Se volete scoprire quanto la pittura possa essere magica e meravigliosa, questa è la mostra che fa per voi...

 

 



[1] Nuova mostra alla GAM (Galleria d’Arte Moderna e Contemporanea) di Torino: dal 22.06.23 al 05.11.23

Progetto vincitore del PAC2021 – Piano per l’Arte Contemporanea, promosso dalla Direzione Generale Creatività Contemporanea del Ministero della Cultura.

[2] Giovanni Battista De Gubernatis, “Tondo con cielo e effetto di bufera tra nubi plumbee e rosate”, 1822, acquerello su carta; Antonio Fontanesi, “Bufera”, 1874 ca, olio su carta applicata su cartone; Massimo Taparelli D’Azeglio, “Lo studio del pittore a Napoli”, 1827 ca, olio su tela; Giovanni Battista Carpanetto, “Cascinali”, 1886, olio su tavola; Massimo Taparelli D’Azeglio, “Studio per l’antico sepolcro de’ monaci”, 1828-1829, olio su tela trasportata su masonite; Massimo Taparelli D’Azeglio, “Rudere di torrione presso la Sacra di S. Michele”, 1828-1829, olio su tela.

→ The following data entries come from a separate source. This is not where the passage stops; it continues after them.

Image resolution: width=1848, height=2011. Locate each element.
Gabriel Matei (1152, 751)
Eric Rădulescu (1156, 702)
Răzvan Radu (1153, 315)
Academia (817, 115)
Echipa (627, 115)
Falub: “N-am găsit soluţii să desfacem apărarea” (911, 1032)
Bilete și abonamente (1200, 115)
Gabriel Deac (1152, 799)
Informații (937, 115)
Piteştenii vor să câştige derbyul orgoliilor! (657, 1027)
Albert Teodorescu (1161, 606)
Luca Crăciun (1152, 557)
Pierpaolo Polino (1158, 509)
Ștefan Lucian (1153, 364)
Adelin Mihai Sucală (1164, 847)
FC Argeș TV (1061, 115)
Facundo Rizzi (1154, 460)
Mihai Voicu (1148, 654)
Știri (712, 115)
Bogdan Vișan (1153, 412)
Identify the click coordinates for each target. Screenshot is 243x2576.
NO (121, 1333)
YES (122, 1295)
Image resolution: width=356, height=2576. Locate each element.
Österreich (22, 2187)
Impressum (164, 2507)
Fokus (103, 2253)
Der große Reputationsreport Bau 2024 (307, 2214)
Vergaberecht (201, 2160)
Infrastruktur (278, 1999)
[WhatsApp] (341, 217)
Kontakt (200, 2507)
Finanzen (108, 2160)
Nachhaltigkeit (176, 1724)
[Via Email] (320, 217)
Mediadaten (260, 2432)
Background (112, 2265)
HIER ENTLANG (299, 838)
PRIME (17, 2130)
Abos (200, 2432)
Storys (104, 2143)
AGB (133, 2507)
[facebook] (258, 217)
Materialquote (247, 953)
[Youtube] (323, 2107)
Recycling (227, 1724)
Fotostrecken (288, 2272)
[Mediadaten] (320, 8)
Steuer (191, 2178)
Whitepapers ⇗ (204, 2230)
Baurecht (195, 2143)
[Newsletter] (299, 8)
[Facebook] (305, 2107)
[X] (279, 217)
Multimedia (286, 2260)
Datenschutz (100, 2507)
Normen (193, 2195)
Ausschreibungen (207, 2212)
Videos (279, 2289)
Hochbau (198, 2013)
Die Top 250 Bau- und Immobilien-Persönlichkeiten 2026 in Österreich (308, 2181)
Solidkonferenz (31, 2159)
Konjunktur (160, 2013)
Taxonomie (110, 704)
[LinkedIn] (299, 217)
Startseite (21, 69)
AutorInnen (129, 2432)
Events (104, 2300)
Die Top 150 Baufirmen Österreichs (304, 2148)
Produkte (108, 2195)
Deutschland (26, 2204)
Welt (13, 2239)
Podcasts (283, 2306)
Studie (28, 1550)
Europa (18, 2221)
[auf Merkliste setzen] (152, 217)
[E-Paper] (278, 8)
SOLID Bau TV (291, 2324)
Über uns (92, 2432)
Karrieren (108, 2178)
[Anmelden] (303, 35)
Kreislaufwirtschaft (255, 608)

[3] Ambito Curatoriale di competenza di Virginia Bertone.

[4] In pittura, lo Staffage è un termine utilizzato per descrivere le figure umane e animali inserite in un contesto paesaggistico. Tali figure, di solito, sono di dimensioni ridotte in quanto non rappresentano l’argomento principale dell’opera. Servono, perlopiù, a dare un’idea della scala del dipinto e ad aumentare l’interesse visivo della composizione. Prima dell’adozione del termine in ambito artistico, tra il XVIII e il XIX secolo, Staffage (in tedesco, ma con la pronuncia alla francese) poteva significare “accessori” o “decorazione”. Poteva cioè indicare figure di corredo, inserite nell’opera per ragioni puramente compositive o decorative ma che rafforzavano il paesaggio, aggiungendo profondità alla scena rappresentata. Alcuni pittori specialisti del paesaggio, soprattutto in area fiamminga o olandese, erano soliti commissionare la creazione di Staffage ad altri pittori, perché decorassero le loro opere.

[5] Richard Wilson (01/08/1714, Penegoes, Regno Unito – 15/05/1782, Llanberis, Regno Unito). Fu un pittore (paesaggista) gallese e uno dei membri fondatori della Royal Academy nel 1768. Periodo/Corrente di appartenenza: Romanticismo.

[6] Francis Ponge, poeta francese del Novecento.

[7] Thomas Jones (26/09/1742, Cefnllys Castle – 29/04/1803). Fu un pittore britannico famoso per i suoi dipinti paesaggistici del Galles e dell’Italia. Fu, inoltre, allievo di Richard Wilson.

[8] Se i temi trattati in questa mostra vi incuriosiscono, alla GAM potrete trovare un libro - curato dalla grafica Chiara Costa - in cui sono contenuti dei saggi di Michele Tocca. Il libro in questione non descrive propriamente la mostra, ma la rispecchia, un po’ come farebbe un film tratto da un libro.